Monoclonal gammopathy of uncertain significance (MGUS)
MGUS is identified by a small serum M-component produced by a minor clone of plasma cells that may not be detectable by bone marrow biopsy. The most important characteristic is a serum M-component < 3 g/dl that doesn't increase with time. Additional features include:
< 10% plasma cells in the marrow.
absence of end-organ or tissue impairment in the form of lytic bone lesions, renal insufficiency, anemia, hypercalcemia, hyperviscosity, amyloidosis, or recurrent bacterial infections.
urine with little or no Bence Jones protein.
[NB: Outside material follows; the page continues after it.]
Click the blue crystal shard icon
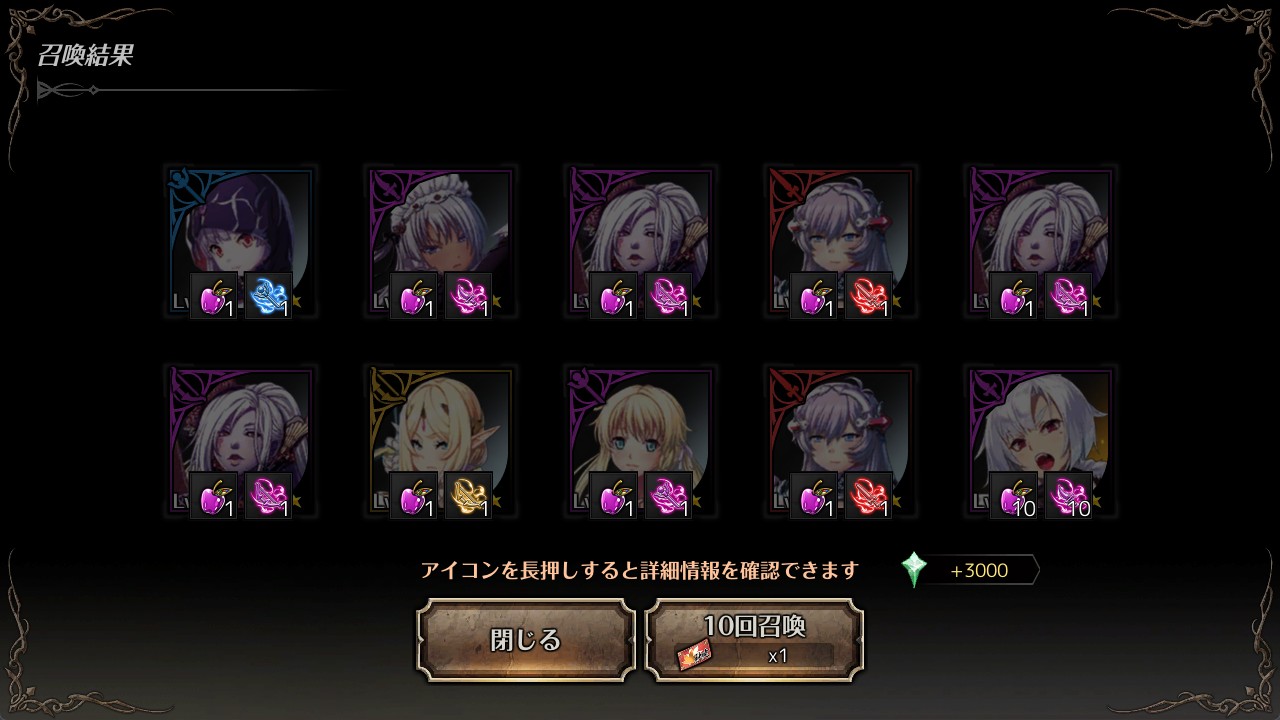This screenshot has width=1280, height=720. 269,296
MGUS is a phenomenon of the elderly and is increasingly frequent with age, seen in about 3% of people older than 70 years. The qualifier "uncertain significance" betrays our ignorance about the condition's malignant potential in individual patients. In one large study 241 patients with MGUS were followed for a median of 22 years:
Status After Average 22 Years
|No progression of M-component||19%|
|Developed malignant immunoproliferative disease; MM in 16%
|Died of unrelated causes
|M-component became > 3 g/dl but no chemotherapy needed
Depending on the level of the MGUS M-component, guidelines exist for appropriate follow-up. If the M-component is < 2 g/dl, it is measured by an SPEP again in 6 mos and, if stable, annually thereafter. Bone marrow exam and imaging studies are called for only in the event of additional abnormalities.
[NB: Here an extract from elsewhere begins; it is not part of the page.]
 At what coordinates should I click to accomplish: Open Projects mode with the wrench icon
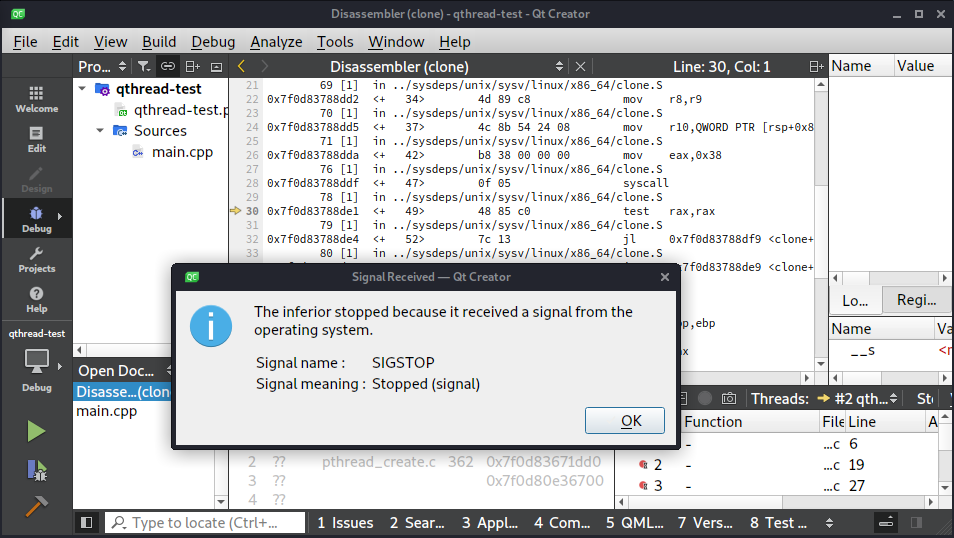tap(36, 259)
Sometimes it is hard to say whether a patient has a MGUS on the one hand or, on the other,
MM or Waldenstrom's macroglobulinemia. With some exceptions the following features are suggestive of malignancy:
- M-protein > 3 g/dl
- Plasma cells > 10% of marrow cellularity
- An elevated plasma cell labeling index
(a measure of the cells' proliferative tendency)
- Monoclonal light chains accompanying the M-protein.